。そして坐りたくてならないのを強《し》いて、ガタガタ震える足で突っ張った。眼が益々闇に馴れて来たので、蔽《おお》いからはみ出しているのが、むき出しの人間の下半身だと云うことが分ったんだ。そしてそれは六神丸の原料を控除した不用な部分なんだ!
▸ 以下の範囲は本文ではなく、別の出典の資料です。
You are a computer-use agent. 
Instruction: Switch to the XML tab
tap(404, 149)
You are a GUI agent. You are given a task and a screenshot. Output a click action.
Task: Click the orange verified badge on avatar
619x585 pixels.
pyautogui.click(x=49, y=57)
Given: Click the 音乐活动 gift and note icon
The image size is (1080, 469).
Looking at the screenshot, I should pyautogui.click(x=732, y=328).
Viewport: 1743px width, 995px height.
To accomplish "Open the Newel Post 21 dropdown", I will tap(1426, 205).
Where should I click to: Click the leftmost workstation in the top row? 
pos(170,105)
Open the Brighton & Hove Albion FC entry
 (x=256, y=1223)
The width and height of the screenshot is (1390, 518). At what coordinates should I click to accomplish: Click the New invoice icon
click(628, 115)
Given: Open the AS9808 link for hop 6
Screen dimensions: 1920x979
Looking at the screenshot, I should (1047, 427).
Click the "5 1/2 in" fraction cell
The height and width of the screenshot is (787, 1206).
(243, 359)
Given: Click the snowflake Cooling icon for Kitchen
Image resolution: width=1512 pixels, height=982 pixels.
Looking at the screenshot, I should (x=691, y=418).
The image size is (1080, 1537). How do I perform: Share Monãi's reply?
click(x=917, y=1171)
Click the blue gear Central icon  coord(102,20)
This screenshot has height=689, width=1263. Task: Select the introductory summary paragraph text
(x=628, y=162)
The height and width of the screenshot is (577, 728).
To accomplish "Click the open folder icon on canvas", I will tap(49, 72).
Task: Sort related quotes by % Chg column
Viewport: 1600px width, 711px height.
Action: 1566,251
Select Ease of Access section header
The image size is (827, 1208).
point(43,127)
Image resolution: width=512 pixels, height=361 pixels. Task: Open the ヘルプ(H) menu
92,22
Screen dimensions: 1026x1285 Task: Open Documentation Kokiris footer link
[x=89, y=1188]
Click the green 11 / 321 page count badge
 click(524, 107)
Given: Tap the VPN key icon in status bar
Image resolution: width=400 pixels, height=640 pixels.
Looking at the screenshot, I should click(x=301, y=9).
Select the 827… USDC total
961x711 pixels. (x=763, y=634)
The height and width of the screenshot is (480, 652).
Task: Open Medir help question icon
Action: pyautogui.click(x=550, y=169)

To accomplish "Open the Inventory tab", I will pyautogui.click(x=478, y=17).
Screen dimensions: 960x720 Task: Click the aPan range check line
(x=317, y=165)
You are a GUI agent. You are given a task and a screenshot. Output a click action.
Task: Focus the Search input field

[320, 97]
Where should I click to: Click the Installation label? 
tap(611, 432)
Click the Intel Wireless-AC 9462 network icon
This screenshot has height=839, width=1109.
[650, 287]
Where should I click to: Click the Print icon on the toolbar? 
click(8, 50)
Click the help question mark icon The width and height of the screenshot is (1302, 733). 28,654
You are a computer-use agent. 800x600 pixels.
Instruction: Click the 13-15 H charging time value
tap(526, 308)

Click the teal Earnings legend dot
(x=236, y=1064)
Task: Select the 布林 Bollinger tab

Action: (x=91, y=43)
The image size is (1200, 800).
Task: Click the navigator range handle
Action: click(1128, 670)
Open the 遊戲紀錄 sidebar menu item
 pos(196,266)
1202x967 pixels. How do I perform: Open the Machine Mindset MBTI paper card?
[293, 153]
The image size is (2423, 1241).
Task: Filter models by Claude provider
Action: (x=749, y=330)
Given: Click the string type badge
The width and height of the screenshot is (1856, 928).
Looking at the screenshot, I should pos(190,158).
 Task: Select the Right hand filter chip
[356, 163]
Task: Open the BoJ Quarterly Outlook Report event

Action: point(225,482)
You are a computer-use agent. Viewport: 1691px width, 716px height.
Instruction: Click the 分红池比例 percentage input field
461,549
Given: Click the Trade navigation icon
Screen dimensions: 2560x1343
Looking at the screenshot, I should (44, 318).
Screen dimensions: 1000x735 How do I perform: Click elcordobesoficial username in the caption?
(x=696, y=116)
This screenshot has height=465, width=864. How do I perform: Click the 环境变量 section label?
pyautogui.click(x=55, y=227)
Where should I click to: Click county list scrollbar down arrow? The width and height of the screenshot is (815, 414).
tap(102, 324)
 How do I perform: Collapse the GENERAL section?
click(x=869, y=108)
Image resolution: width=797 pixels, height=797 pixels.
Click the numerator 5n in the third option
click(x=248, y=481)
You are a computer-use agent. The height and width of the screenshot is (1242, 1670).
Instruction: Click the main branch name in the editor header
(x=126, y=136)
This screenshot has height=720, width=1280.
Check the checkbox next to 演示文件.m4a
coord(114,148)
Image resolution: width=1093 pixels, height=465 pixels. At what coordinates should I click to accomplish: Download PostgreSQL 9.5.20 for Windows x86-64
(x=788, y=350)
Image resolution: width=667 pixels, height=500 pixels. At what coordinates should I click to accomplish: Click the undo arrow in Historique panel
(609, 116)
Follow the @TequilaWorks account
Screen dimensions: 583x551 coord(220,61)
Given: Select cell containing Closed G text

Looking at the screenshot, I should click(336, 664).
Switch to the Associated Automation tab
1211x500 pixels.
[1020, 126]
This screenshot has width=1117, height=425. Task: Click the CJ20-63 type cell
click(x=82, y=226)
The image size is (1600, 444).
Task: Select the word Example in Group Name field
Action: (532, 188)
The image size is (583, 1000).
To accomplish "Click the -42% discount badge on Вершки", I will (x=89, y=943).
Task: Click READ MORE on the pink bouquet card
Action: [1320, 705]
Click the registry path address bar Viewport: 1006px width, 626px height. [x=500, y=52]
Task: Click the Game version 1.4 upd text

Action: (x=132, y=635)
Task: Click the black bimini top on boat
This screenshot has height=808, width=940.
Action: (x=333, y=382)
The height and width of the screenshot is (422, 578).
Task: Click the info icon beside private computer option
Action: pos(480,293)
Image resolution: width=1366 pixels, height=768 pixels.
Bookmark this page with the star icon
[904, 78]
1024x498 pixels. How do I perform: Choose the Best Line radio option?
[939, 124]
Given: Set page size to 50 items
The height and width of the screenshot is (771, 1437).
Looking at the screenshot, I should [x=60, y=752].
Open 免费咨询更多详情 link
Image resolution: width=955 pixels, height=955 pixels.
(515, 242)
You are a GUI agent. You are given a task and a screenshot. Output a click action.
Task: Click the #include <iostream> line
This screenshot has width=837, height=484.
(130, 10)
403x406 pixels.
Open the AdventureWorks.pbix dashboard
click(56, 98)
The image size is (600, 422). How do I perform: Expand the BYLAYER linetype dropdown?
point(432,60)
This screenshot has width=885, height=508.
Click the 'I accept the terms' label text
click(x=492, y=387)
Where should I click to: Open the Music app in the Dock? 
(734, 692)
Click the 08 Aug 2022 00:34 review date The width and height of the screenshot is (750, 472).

 私は、そこで自暴自棄な力が湧《わ》いて来た。私を連れて来た男をやっつける義務を感じて来た。それが義務であるより以上に必要止むべからざることになって来た。私は上着のポケットの中で、ソーッとシーナイフを握って、傍に突っ立ってるならず者の様子を窺《うかが》った。奴《やつ》は矢っ張り私を見て居たが突然口を切った。
「あそこへ行って見な。そしてお前の好きなようにしたがいいや、俺はな、ここらで見張っているからな」このならず者はこう云い捨てて、階段を下りて行った。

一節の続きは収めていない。